Recorded data:
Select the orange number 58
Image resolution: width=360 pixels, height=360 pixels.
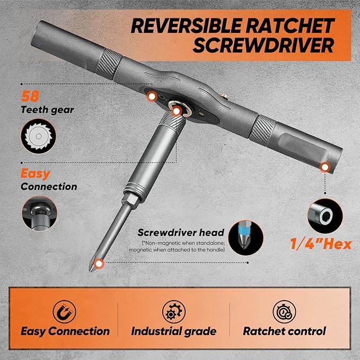coord(29,98)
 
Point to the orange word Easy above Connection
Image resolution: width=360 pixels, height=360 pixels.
coord(36,174)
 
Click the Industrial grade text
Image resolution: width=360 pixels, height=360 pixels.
coord(174,331)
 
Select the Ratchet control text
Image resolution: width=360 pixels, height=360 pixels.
coord(284,331)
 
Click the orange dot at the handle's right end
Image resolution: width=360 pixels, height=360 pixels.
coord(323,168)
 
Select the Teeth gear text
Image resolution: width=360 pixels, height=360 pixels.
coord(47,110)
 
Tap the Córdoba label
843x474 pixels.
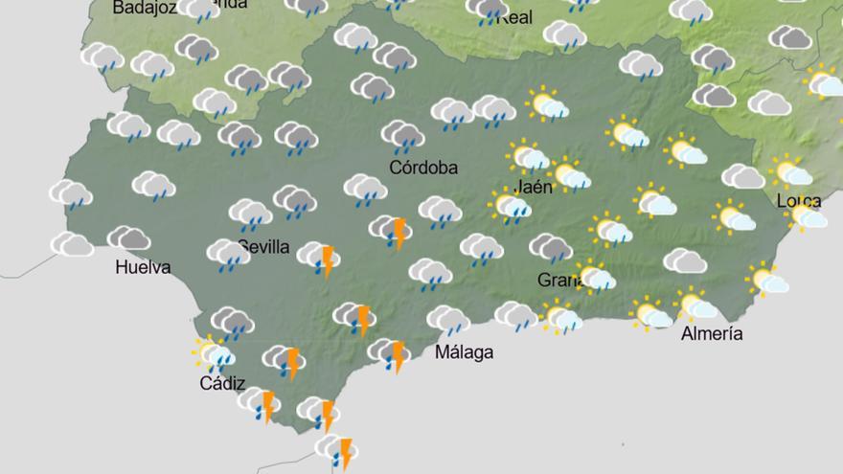click(x=423, y=168)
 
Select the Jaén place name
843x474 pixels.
click(x=534, y=187)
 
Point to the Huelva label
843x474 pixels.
click(x=143, y=267)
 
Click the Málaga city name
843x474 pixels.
click(x=465, y=352)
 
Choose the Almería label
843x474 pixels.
click(x=712, y=333)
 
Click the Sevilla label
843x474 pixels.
click(x=264, y=247)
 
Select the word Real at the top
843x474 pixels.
click(x=515, y=17)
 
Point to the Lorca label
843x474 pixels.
click(x=798, y=200)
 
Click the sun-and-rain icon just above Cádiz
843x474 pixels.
click(x=214, y=353)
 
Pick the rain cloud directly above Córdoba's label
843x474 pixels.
click(x=402, y=136)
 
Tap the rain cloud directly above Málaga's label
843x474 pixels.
click(x=447, y=320)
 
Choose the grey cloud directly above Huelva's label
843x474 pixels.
click(x=128, y=237)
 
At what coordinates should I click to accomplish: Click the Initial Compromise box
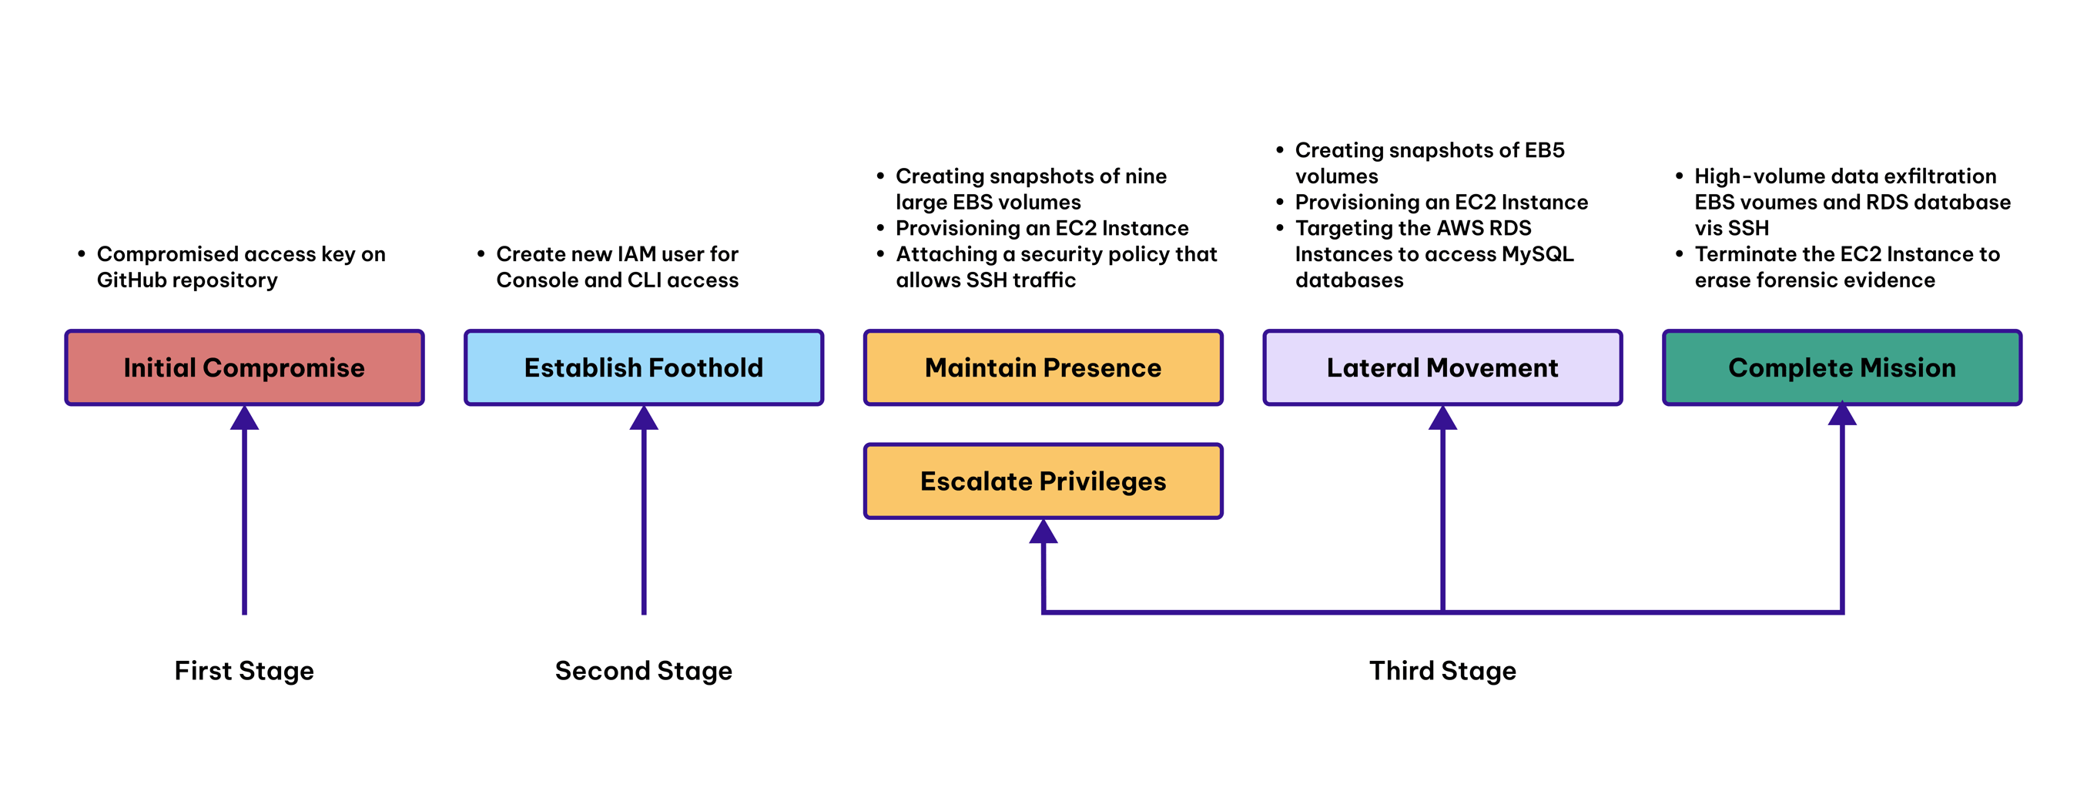pos(244,367)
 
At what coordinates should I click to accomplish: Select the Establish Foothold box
pos(643,367)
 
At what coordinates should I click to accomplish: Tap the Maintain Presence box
pos(1043,367)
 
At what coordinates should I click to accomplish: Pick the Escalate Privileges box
pos(1043,481)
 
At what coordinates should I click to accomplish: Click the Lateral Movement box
pos(1442,367)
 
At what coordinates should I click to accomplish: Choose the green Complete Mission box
pos(1841,367)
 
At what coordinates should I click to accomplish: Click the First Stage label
pos(244,670)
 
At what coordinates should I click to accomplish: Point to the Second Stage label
pos(643,670)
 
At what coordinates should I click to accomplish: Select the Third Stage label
pos(1442,670)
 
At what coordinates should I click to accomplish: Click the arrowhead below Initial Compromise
pos(244,419)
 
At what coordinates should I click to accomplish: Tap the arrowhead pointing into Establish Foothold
pos(643,419)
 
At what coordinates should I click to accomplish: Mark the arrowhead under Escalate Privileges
pos(1043,532)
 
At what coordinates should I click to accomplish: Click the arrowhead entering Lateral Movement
pos(1442,419)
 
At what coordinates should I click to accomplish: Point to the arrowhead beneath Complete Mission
pos(1841,415)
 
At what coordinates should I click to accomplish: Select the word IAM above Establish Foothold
pos(641,253)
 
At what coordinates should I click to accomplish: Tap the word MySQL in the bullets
pos(1537,253)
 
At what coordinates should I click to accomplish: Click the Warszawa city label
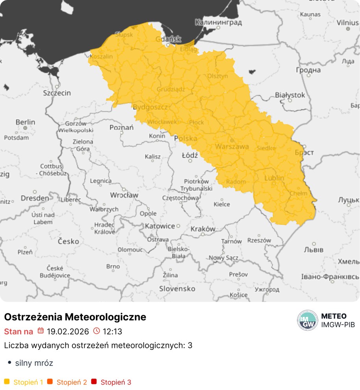232,147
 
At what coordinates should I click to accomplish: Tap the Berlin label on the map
25,122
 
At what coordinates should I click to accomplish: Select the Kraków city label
203,229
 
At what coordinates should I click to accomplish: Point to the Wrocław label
124,195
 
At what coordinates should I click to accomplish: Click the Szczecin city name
57,93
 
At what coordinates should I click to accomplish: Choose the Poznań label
122,127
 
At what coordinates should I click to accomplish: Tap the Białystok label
290,95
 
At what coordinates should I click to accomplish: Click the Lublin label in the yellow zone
274,178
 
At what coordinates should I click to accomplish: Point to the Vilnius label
347,22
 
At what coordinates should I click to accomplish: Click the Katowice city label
160,226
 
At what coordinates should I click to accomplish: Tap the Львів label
314,250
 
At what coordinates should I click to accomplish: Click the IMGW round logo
307,320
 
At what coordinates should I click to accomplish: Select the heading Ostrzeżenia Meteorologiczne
75,317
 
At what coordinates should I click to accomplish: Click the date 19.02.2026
68,331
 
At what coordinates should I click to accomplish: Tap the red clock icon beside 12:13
96,331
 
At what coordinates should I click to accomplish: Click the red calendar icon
41,331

### What this task involves
Change "orange" to "yellow" in the entries from the start of the recorded data through the line containing "coord(36,174)", leaving everything else as it is. Leave the pictures out of your version.

### Exercise response
Select the yellow number 58
Image resolution: width=360 pixels, height=360 pixels.
coord(29,98)
 
Point to the yellow word Easy above Connection
Image resolution: width=360 pixels, height=360 pixels.
coord(36,174)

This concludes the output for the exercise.